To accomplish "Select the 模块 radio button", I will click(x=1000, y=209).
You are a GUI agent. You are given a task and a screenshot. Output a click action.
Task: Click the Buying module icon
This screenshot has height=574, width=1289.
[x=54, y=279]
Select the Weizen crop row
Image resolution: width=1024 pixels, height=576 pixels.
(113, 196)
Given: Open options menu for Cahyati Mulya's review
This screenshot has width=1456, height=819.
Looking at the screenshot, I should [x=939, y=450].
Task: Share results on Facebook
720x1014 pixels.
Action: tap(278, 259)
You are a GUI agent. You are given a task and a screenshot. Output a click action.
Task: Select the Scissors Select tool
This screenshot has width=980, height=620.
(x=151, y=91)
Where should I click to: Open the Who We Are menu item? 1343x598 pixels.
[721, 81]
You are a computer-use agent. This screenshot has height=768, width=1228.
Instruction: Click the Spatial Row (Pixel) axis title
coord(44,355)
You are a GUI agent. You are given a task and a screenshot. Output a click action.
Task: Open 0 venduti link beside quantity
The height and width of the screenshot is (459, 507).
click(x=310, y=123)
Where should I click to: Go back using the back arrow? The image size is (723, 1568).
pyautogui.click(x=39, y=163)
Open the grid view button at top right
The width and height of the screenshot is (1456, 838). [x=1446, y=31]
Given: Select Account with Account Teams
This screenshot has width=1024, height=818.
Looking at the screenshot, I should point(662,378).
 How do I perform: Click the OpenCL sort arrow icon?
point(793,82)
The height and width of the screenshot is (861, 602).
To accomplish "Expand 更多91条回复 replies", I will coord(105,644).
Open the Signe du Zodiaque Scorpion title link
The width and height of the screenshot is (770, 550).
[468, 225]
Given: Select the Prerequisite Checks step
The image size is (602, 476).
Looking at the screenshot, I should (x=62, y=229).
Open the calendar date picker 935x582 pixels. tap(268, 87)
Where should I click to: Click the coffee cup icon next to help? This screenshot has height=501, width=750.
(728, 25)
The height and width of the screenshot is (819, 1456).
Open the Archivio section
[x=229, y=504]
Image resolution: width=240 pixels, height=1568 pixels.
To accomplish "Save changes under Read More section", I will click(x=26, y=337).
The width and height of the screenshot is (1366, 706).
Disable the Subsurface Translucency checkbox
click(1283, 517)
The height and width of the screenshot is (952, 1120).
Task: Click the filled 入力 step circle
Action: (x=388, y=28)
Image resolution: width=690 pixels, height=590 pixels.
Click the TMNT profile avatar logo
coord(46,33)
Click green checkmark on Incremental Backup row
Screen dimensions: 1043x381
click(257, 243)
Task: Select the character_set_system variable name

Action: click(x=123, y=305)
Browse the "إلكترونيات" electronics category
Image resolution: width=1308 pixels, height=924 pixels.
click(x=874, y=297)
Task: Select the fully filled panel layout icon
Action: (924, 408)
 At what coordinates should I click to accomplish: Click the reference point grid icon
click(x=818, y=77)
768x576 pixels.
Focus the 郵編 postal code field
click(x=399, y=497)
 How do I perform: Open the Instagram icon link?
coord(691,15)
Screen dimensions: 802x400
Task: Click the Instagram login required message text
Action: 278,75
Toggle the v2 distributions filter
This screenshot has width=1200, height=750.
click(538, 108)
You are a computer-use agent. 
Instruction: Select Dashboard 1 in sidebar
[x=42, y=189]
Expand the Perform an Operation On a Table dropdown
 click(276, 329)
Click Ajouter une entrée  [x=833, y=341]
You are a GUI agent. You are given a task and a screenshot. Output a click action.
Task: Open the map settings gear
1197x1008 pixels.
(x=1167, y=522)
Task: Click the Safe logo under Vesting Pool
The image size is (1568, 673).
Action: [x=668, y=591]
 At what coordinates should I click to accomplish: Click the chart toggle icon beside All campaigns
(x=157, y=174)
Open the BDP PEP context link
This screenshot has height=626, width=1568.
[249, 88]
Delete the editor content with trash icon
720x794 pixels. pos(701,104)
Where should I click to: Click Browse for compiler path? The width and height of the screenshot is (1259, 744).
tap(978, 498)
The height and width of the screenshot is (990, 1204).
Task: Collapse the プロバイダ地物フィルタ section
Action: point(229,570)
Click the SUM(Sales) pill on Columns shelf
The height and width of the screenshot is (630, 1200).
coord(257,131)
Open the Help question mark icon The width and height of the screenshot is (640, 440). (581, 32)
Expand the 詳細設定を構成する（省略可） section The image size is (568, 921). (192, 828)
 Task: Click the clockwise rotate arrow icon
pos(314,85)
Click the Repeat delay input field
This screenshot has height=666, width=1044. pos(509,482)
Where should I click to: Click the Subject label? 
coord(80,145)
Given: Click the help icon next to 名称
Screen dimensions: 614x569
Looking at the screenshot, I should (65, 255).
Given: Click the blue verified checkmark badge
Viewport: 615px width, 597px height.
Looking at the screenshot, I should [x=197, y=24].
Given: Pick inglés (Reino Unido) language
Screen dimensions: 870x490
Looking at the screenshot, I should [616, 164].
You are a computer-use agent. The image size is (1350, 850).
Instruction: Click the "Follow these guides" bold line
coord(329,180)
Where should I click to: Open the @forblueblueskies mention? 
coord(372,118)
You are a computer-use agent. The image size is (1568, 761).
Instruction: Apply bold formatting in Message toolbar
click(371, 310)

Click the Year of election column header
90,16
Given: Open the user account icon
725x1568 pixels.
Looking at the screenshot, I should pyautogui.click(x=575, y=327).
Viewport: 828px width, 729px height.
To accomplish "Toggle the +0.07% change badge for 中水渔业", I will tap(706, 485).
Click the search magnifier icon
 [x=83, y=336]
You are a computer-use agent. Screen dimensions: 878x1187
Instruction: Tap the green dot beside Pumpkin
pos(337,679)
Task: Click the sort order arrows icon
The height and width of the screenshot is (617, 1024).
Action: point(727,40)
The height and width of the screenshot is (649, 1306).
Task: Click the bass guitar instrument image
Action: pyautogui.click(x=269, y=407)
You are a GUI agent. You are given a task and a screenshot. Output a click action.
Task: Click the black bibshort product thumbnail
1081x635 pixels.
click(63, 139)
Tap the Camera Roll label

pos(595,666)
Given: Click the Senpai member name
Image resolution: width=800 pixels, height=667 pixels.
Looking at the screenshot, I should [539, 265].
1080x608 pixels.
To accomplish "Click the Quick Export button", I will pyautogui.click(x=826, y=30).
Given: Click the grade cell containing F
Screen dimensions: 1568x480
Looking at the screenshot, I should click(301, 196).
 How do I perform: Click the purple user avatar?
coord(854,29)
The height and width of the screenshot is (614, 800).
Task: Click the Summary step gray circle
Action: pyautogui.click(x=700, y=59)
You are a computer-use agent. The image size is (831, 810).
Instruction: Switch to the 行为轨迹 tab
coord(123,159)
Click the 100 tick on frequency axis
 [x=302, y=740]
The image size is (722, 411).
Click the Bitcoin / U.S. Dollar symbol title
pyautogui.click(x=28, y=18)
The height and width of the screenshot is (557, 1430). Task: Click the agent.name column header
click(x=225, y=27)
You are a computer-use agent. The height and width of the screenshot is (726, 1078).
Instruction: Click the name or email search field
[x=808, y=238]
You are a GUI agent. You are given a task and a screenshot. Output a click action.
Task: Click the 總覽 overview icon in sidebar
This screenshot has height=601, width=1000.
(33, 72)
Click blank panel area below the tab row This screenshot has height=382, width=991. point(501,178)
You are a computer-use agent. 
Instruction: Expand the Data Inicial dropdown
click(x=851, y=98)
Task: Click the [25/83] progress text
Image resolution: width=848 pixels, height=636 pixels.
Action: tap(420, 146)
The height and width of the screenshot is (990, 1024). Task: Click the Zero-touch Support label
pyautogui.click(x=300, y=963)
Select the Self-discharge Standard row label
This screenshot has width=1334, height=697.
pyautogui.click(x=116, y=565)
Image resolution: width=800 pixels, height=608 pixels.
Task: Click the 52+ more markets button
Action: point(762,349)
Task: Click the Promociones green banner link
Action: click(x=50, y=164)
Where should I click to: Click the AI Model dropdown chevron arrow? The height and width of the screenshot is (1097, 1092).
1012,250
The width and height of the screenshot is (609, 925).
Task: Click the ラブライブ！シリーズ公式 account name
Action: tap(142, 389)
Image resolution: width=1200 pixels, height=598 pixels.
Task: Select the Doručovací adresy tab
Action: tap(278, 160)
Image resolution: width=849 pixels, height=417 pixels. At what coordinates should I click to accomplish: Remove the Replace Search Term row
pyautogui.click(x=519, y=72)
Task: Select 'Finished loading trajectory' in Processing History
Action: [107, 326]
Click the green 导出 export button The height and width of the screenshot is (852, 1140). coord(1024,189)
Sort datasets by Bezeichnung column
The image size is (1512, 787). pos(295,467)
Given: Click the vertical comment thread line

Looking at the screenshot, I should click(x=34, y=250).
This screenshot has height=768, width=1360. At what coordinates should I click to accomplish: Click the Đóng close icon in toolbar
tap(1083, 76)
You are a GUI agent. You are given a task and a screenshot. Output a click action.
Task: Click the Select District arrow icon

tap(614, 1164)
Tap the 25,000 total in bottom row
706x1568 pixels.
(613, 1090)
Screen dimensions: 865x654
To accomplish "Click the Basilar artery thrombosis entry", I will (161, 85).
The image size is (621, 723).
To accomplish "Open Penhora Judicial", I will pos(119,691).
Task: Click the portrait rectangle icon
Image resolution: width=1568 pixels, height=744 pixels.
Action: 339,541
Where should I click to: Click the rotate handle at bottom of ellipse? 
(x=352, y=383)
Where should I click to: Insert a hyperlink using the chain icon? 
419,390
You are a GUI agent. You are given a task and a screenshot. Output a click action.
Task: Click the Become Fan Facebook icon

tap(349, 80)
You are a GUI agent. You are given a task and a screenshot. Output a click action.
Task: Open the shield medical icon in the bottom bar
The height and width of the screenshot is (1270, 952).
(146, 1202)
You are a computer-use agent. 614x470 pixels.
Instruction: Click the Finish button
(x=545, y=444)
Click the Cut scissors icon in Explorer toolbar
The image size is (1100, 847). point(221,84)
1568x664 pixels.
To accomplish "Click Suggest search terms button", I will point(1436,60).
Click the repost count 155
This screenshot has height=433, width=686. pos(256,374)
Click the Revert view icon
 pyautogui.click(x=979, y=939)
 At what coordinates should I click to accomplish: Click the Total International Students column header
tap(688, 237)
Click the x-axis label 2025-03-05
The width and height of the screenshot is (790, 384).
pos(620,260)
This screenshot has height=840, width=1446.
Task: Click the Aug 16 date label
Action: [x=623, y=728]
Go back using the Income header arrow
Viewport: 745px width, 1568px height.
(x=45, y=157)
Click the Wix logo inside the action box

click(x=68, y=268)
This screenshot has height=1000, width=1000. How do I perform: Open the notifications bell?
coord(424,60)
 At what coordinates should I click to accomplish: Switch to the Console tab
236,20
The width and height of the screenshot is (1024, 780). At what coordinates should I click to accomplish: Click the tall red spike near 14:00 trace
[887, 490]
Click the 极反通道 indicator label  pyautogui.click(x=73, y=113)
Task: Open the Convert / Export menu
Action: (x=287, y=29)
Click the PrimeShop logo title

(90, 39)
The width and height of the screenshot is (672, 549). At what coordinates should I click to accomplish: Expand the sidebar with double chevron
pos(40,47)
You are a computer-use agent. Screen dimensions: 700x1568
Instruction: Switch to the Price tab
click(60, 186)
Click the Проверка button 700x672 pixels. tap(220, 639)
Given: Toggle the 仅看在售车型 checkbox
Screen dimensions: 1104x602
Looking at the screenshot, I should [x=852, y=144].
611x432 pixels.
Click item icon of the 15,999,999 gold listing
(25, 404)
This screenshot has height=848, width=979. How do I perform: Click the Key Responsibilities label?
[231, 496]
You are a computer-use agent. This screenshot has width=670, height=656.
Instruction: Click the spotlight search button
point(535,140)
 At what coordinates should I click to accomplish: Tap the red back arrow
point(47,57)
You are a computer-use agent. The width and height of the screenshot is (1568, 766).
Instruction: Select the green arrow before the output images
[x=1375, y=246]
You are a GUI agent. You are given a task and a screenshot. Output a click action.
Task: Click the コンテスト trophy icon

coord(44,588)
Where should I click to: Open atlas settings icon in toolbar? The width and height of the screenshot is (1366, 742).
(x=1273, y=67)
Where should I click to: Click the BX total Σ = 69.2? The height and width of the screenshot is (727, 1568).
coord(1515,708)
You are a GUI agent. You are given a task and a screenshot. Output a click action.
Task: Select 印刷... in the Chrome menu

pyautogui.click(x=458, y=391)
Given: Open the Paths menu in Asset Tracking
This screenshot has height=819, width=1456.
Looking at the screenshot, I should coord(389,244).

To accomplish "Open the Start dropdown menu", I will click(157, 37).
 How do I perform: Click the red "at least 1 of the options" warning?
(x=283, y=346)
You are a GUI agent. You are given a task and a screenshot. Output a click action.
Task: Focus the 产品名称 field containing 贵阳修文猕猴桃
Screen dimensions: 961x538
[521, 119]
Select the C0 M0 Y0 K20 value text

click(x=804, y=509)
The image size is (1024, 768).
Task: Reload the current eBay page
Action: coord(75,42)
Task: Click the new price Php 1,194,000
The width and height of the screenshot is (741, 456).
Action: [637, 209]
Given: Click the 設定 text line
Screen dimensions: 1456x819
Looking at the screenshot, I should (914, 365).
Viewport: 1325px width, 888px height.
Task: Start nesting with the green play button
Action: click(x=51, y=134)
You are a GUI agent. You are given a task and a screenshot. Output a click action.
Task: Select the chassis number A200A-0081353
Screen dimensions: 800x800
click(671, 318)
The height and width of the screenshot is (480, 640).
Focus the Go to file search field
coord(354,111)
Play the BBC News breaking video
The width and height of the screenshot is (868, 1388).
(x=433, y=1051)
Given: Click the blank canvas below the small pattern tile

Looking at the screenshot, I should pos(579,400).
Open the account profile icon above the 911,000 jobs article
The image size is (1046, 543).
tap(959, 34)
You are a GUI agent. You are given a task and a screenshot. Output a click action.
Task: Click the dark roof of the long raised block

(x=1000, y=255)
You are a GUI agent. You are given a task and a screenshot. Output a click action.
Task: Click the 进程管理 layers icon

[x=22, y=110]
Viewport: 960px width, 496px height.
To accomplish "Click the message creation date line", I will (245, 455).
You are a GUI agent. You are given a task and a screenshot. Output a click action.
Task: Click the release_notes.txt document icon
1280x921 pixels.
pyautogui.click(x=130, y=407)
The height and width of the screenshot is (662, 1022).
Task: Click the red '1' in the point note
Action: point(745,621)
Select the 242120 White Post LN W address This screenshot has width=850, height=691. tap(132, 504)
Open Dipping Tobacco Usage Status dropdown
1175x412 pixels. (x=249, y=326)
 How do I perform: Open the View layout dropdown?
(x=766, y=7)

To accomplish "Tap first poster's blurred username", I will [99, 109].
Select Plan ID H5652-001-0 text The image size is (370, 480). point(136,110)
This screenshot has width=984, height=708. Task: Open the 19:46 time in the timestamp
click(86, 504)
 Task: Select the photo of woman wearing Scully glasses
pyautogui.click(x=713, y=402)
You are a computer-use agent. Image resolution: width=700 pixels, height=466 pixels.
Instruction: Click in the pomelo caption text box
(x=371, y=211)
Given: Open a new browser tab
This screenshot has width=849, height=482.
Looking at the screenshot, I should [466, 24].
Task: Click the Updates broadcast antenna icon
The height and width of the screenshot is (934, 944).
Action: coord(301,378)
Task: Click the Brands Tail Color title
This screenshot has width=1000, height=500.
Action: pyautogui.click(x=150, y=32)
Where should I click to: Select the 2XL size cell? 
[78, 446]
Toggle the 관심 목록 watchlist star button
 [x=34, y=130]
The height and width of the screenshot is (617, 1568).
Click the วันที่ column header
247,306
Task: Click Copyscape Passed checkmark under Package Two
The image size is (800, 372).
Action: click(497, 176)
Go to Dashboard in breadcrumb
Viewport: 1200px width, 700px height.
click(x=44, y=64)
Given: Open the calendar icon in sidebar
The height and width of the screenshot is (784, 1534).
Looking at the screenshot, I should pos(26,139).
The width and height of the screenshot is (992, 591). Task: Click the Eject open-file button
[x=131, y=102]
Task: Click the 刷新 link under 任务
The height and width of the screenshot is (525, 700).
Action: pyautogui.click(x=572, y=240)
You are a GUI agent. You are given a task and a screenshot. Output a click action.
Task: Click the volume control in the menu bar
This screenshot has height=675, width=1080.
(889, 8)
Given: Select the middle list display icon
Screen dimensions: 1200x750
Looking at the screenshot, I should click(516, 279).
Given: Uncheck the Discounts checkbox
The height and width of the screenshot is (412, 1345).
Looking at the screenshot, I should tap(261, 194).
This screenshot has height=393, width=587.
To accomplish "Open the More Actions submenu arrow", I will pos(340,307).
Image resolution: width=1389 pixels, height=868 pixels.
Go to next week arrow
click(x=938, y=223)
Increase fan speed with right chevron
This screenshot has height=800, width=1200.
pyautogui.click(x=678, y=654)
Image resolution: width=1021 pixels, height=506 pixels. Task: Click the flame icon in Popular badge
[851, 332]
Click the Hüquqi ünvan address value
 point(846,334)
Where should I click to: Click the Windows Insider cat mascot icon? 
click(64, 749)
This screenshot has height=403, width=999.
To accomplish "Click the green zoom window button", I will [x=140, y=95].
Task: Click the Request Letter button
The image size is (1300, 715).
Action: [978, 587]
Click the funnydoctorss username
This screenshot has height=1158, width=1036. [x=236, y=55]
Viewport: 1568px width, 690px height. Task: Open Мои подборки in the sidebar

--

== Problem to work on ==
Can you quote exactly the lines from the one containing "This screenshot has height=393, width=587." through the last line of the records above, and nothing else?

== Result for this exercise ==
This screenshot has height=393, width=587.
To accomplish "Open the More Actions submenu arrow", I will pos(340,307).
Image resolution: width=1389 pixels, height=868 pixels.
Go to next week arrow
click(x=938, y=223)
Increase fan speed with right chevron
This screenshot has height=800, width=1200.
pyautogui.click(x=678, y=654)
Image resolution: width=1021 pixels, height=506 pixels. Task: Click the flame icon in Popular badge
[851, 332]
Click the Hüquqi ünvan address value
 point(846,334)
Where should I click to: Click the Windows Insider cat mascot icon? 
click(64, 749)
This screenshot has height=403, width=999.
To accomplish "Click the green zoom window button", I will [x=140, y=95].
Task: Click the Request Letter button
The image size is (1300, 715).
Action: [978, 587]
Click the funnydoctorss username
This screenshot has height=1158, width=1036. [x=236, y=55]
Viewport: 1568px width, 690px height. Task: Open Мои подборки in the sidebar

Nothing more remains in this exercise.